I took a wide arc around the Saw of Death to the Wall of Tools, each designed for a small, specific task. Dad bought tools he thought he might need, like the tiny mirror with a curved handle that let you see into awkward spaces to find the ring you dropped down the heating grate. Or the long spindly grabber with a syringe-type plunger on one end and a little claw on the other, to reach deep and retrieve that ring. Most of his tools were never called upon. Once you had a tool to retrieve a lost ring, you never dropped a ring. But hey, you never know.
The cardinal sin against my father was failure to return a tool to its rightful spot. He traced each tool’s shape with a marker on the pegboard wall. A missing tool stood out accusingly like a homicide outline on the sidewalk.
I would pass the double-wheel grinder, an irresistible tool perfect for sharping knives and darts. I also sharpened Matchbox cars and Barbie dolls. It spit radiant sparks with a screech I think of every time I’m in a subway. It’s the kind of tool that makes you look for things to sharpen.
At the end was the Wood Room, or the Shack of Dreams. Dad never threw away a scrap of wood larger than a quarter. He stacked everything neatly: small slivers here, large planks there, old window frames and boxes in neat files that made sense only to him. I would stand in the middle of it all, as if I could summon the pieces to swirl up into a living whole. I was certain that with the right wood and the right tools I could build myself a bicycle. I would select a single dusty plank, pick out a screw from Dad’s library of spare hardware, and twist it into the wood. Then I’d back out the screw and put it away again.
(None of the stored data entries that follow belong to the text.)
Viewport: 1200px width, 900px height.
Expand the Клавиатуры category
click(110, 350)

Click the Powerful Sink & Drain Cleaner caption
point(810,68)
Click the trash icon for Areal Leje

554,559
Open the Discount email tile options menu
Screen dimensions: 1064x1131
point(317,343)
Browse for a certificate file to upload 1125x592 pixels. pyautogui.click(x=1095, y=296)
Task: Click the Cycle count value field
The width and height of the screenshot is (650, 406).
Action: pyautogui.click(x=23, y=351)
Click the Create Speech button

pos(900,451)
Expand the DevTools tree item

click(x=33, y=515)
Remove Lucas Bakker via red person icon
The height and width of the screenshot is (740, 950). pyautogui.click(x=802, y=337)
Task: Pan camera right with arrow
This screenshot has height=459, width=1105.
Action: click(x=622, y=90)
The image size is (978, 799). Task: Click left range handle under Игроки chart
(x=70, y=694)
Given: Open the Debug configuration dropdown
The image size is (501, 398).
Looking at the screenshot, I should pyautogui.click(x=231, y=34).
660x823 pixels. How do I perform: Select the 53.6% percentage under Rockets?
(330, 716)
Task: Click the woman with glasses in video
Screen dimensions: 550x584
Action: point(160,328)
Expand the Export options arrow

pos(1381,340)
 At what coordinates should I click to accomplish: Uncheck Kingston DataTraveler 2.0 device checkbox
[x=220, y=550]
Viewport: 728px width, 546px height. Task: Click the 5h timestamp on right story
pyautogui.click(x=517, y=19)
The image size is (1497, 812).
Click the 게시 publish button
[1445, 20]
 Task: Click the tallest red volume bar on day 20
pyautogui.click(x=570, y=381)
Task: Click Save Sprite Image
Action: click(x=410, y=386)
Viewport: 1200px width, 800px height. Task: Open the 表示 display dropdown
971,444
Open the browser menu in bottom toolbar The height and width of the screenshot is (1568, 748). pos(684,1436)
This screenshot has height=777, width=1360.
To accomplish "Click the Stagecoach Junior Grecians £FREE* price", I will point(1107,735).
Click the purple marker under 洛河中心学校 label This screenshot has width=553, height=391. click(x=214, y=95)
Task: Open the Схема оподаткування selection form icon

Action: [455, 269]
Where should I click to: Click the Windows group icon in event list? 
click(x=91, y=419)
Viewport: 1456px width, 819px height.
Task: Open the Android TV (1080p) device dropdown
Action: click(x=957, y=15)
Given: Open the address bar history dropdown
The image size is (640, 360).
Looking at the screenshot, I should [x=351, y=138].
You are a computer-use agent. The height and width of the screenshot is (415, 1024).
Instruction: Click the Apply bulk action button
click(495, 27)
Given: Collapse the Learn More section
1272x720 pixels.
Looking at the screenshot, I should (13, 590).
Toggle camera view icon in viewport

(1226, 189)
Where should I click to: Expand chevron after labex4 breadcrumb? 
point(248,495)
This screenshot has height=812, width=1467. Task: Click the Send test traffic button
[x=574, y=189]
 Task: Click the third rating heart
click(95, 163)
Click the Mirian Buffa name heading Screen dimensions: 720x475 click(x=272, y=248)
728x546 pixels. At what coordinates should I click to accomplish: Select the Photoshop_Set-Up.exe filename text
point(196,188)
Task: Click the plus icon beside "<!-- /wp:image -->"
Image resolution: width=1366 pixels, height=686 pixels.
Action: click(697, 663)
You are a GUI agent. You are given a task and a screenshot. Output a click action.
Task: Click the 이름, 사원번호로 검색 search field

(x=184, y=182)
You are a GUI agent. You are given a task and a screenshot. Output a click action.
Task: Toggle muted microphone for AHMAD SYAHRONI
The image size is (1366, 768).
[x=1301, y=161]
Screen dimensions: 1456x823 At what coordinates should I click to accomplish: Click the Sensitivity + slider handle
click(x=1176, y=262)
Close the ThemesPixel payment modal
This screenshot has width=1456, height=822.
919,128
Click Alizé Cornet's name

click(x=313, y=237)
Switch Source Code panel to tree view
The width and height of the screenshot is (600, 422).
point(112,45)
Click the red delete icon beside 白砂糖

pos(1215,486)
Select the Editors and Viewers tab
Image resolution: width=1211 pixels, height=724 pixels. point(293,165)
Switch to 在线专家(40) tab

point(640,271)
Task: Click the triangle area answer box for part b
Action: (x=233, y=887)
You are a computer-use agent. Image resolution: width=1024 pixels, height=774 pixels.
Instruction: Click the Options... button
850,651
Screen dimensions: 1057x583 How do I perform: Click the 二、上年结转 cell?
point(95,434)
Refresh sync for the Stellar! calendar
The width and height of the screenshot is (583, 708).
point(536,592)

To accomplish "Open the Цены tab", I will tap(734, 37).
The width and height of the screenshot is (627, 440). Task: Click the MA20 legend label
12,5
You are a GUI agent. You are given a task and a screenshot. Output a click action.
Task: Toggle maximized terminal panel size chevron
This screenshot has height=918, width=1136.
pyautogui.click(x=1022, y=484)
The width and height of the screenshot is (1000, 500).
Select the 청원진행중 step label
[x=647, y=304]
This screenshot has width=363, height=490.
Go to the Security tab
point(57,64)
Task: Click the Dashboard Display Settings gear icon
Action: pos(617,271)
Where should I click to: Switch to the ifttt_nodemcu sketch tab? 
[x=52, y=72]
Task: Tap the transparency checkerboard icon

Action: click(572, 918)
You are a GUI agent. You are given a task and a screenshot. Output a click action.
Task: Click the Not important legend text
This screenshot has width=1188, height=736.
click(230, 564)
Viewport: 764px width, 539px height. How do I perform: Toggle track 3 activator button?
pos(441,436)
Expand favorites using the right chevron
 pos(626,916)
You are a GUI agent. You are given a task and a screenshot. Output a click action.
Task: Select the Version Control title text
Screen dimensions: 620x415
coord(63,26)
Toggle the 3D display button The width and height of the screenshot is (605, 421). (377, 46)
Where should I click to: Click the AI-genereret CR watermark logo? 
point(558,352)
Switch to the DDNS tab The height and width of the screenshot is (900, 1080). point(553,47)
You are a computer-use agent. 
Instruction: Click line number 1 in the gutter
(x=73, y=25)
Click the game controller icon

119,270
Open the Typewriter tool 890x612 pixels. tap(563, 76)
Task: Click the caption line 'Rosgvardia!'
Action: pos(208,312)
After my dad died, my older brother who lived nearby appropriated most of Dad’s tools, but I got some of the leftovers for my own tool room: a few C-clamps, a set of tiny craft screwdrivers, an old Dremel tool. I discovered Dad’s original plans for building a scow sailboat, which he had torn out of a Popular Mechanics magazine. In the corner was a photo of how the boat would look finished, skippered by a proud sailor with a pipe. In my scrapbook I have an identical photo of my own dad with his own pipe on his own sailboat built in his own basement.
I never built my bicycle.
Yesterday I went to the hardware store to get a new lawn sprinkler. Like Dad, I detoured through the tool isle. In the middle of all the screwdrivers and saw blades and drill bits, I spied a shiny Combination Depth Gauge with Inside / Outside Calipers. (That’s it in the picture.) With this caliper one can measure (to a millimeter, thanks to its clever Vernier gauge) the width of a shaft, or the hole it hopes to go into. In my thirty years as a handy adult I’ve never used such a caliper. Never needed one.
I bought it anyway. You never know.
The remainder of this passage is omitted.